Mutiara tepekur mengamati buku presensi kelas. Sudah beberapa hari terakhir ini Jazuli, anak kelas IX B, tak masuk sekolah tanpa  surat izin. Ini berarti dia sudah menyalahi aturan sekolah. Padahal, selama ini hal yang paling ditekankan Mutiara di sekolah adalah kedisiplinan. Paling itu, hal itulah yang hendak diterapkan Mutiara di sekolah ini, khususnya bagi dia dan murid-muridnya.
Untuk urusan guru lain, ia tak mau ikut campur karena disiplin adalah tanggung jawab pribadi. Ia hanya mau memberikan keteladanan bagi anak-anak didiknya. Selain datang pagi setiap hari, ia juga tak pernah terlambat masuk kelas. Mutiara paling tak bisa memberikan toleransi bagi anak yang terlambat atau membolos tanpa keterangan. Karena itulah ia merasa sangat kecewa terhadap Jazuli.
Siang itu, pada jam terakhir ia masuk ke kelas Jazuli. Kebetulan sang murid sedang masuk sekolah sehingga ia bisa menanyai Jazuli apa alasannya sering membolos.

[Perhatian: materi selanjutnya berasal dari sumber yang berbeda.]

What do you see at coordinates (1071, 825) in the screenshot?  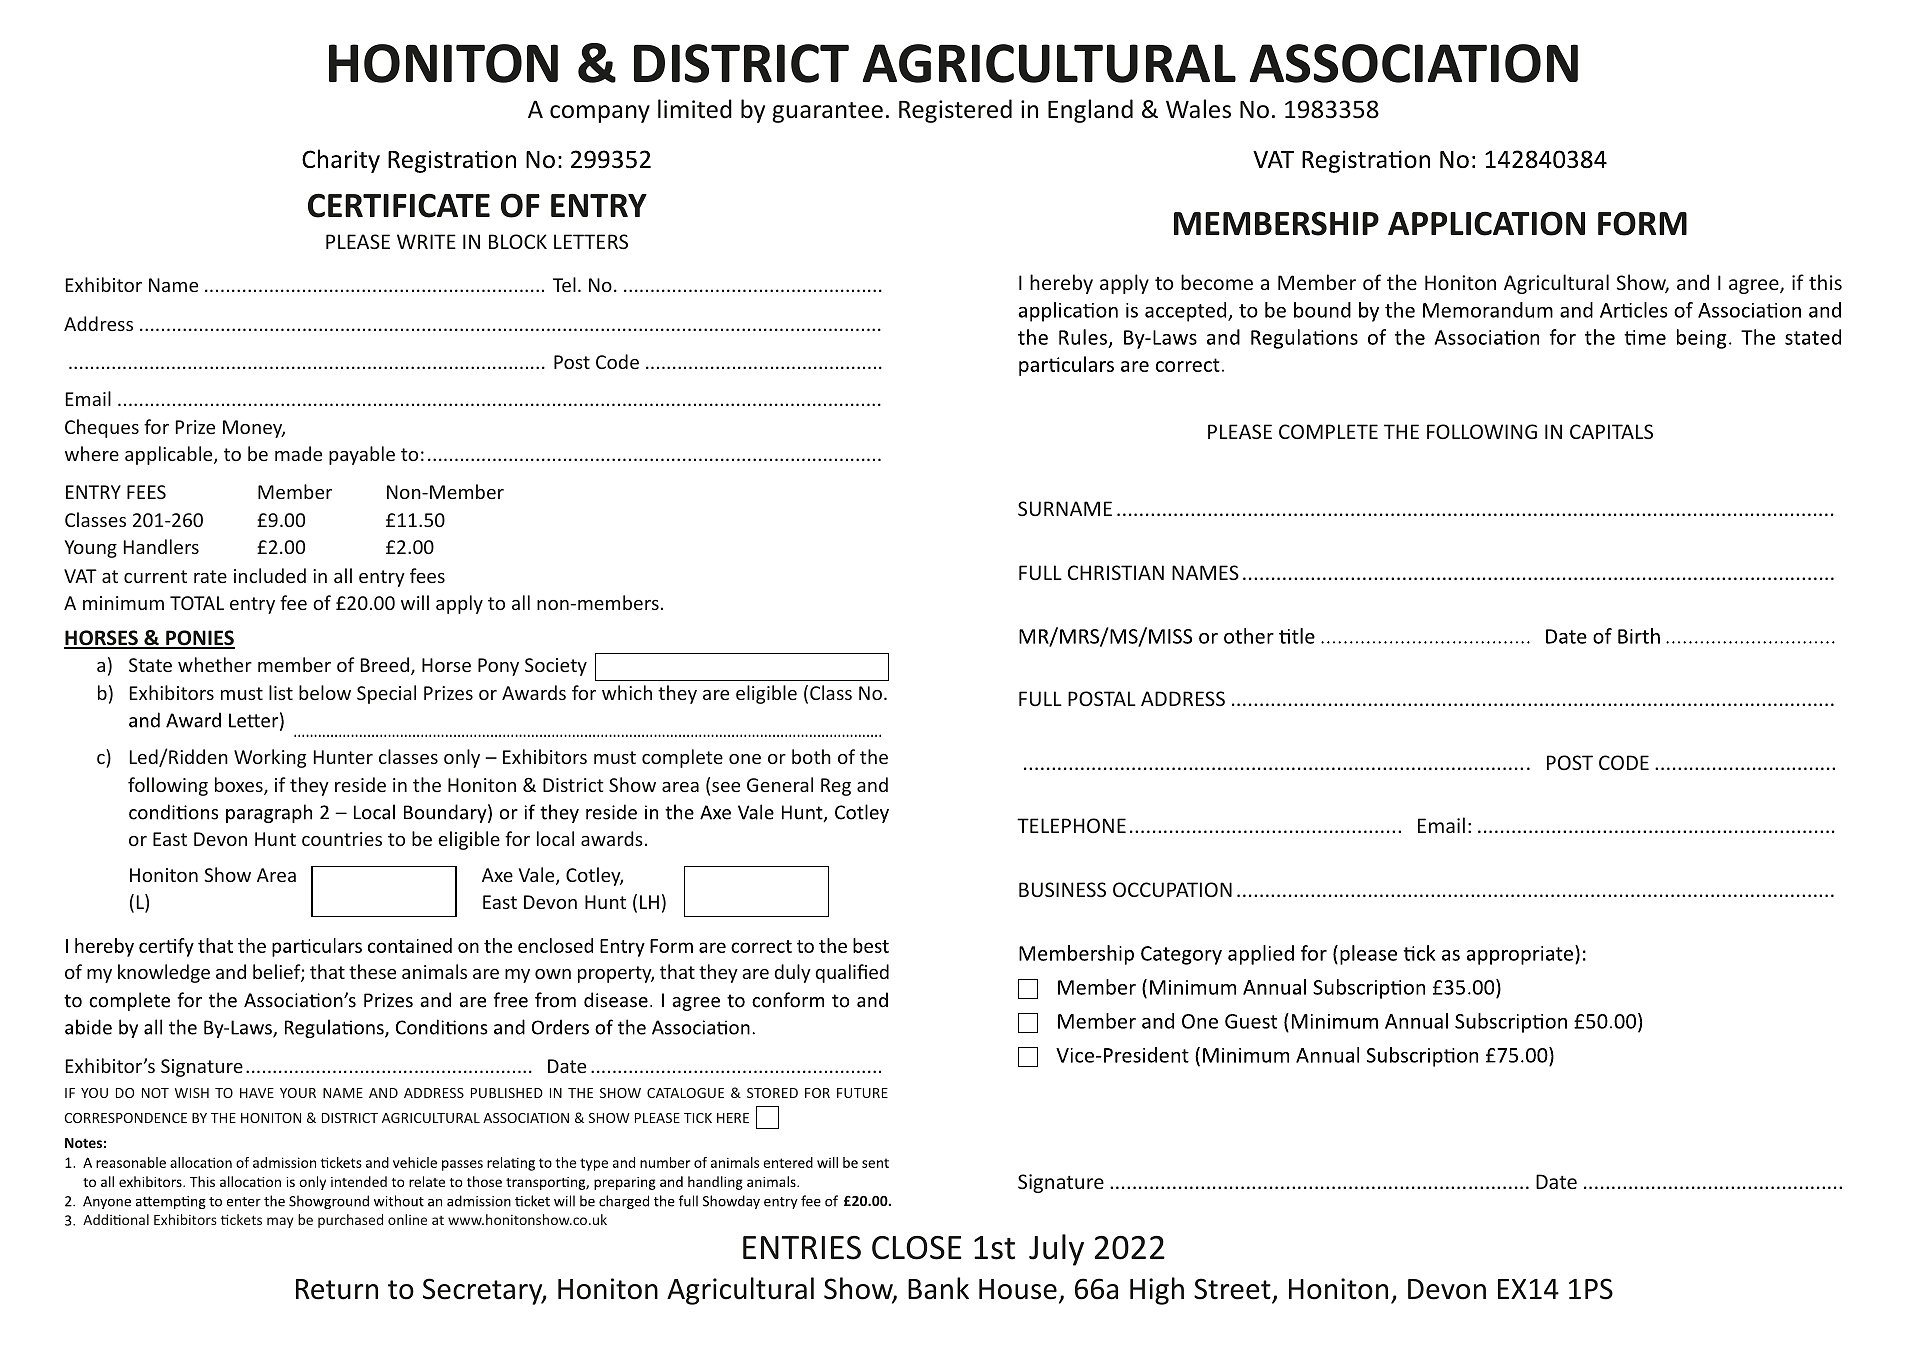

Kebetulan pula rumah Jazuli agak jauh dari tempat tinggalnya sehingga ia tak mengetahui apa latar belakang yang menyebabkan Jazuli sering membolos.
“Sudah enam kali kamu tak masuk tanpa izin. Kalau Ibu boleh tahu, kenapa, Li?” tanya Mutiara halus kepada Jazuli. Tak tampak kesan kesal apalagi marah di raut wajahnya meskipun ia jengkel bukan main pada Jazuli.
Yang ditanya tak menjawab, tetapi malah menundukkan kepalanya. Beberapa saat lamanya Mutiara menunggu jawaban Jazuli.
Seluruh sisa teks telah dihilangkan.